The church has not responded to the request. Serbia is predominantly Orthodox, and the church holds considerable influence in the country. Last year’s planned Pride was canceled over threats from extremists.
December 23rd, 2009
Gay people in Russia are subject to significant discrimination via both social and governmental oppression. Thinking of their country as a “Christian nation”, Russian leaders pride themselves in their opposition to the “satanic” practice of homosexuality.
But an important voice has now spoken out against discrimination. (Ria Novosti)
The Russian Orthodox Church condemns discrimination against sexual minorities, but treats homosexuality as a sin, Patriarch Kirill said on Wednesday.
Meeting with the secretary general of the Council of Europe, a pan-European human rights body, in his office in the Christ the Savior Cathedral in central Moscow, the Russian church leader said: “We respect the person’s free choice, including in sex relations.”
But Kirill said “the religious tradition of almost all nations has treated homosexuality as a sin.”
“Those who commit a sin must not be punished… And we have repeatedly spoken out against discriminating people for their nontraditional sexual orientation,” Patriarch Kirill told Thorbjorn Jagland.
The Russian Orthodox Church is the dominant religion in Russia. And even non-believers defer to her as a cultural voice of the nation.
It would have been greatly surprising had the Patriarch discussed sexual orientation as other than sinful. However, his call against criminalization or discrimination is helpful and encouraging.
But Kirill’s announcement should be seen in a greater context than just the plight of gay Russians. The Orthodox Church, of which Russian Orthodox is a branch, is influential in much of Eastern Europe and even Africa.
For example, the Uganda Orthodox Church, as part of the Uganda Joint Christian Council, is influential in Ugandan politics. And while Russia is a part of Europe, the voice of the Patriarch may be seen less in term of being the “decadent West”.
December 9th, 2009
The independent Ugandan newspaper The Daily Monitor reports on a meeting of 200 religious leaders held in Entebbe this week in which participants encouraged the government to cut diplomatic ties to all countries demanding withdrawal of the Anti-Homosexuality Act that is now before Parliament.

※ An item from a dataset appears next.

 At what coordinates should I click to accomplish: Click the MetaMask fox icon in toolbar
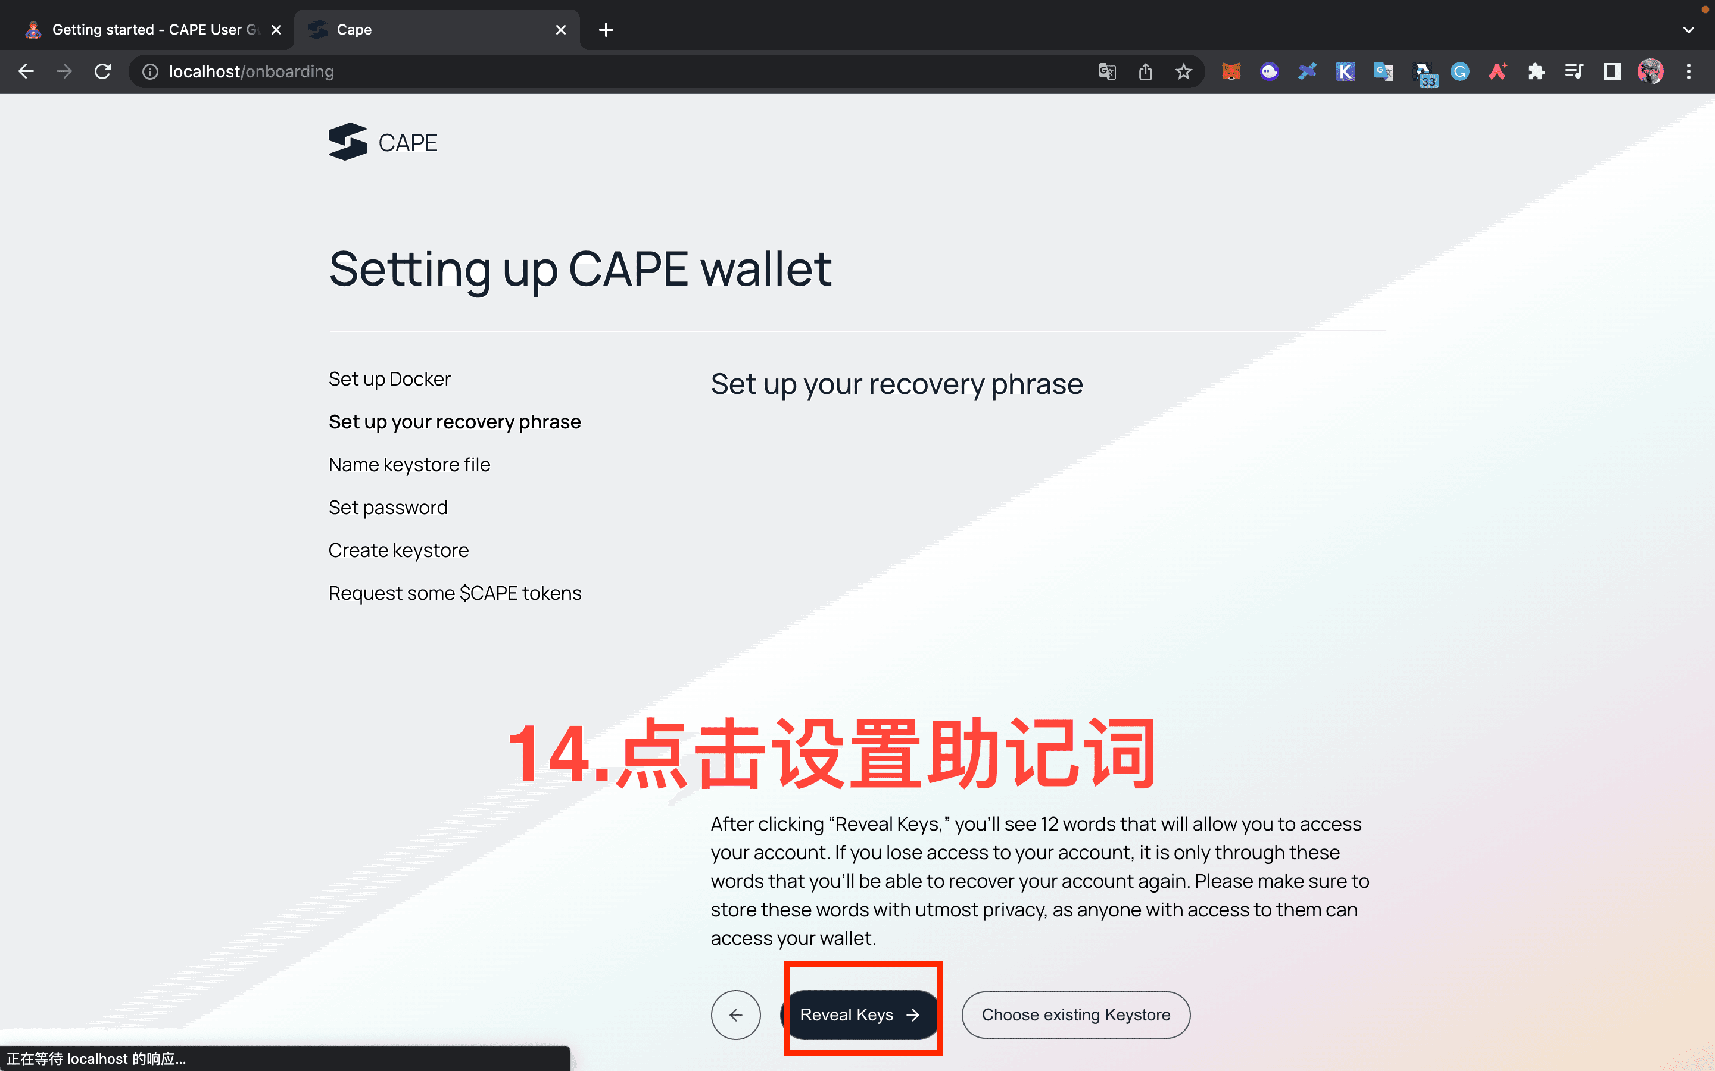[1231, 70]
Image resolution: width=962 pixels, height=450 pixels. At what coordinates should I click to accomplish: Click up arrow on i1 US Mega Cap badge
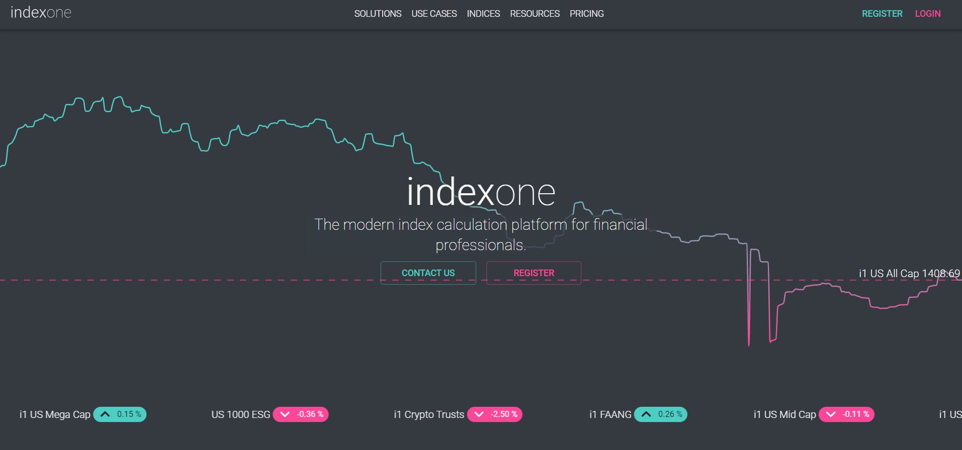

The meeting brought together church leaders representing Catholic, Anglican, Orthodox, Seventh Day Adventist churches as well as Muslim kadhis. Participants pledged to actively campaign for the bill in their houses of worship. According to the Monitor:
At their three-day meeting in Entebbe this week, the spiritual leaders came up with several recommendations that are opposed to homosexuals. “Government should cut ties with donor communities and other groups which support ungodly values such as homosexuality and abortion,” one of the resolutions reads.
…The Secretary General of the Inter-religious Council of Uganda, Mr Joshua Kitakule, told Daily Monitor yesterday that development partners should not interfere in the process of legislation in Uganda.
“Those countries should respect our spiritual values. They shouldn\’t interfere,” he said. “All senior religious leaders have been given copies of the Bill to read and educate people in the churches and mosques,” he added. Mr Kitakule said the Bill, which was tabled last month by Ndorwa West MP David Bahati, has not been understood by human rights activists and homosexuals. “The Bill is ok. But it has been misunderstood. We need to educate people on this proposed law,” he said.
Member of Parliament David Bahati, who introduced the bill into Parliament, was also at the conference and spoke in favor of the legislation. Echoing Richard Cohen, Don Schmierer, Scott Lively and other American ex-gay advocates, Bahati said:
“It is a learned behaviour and can be unlearned. You can\’t tell me that people are born gays. It is foreign influence that is on work,” he said.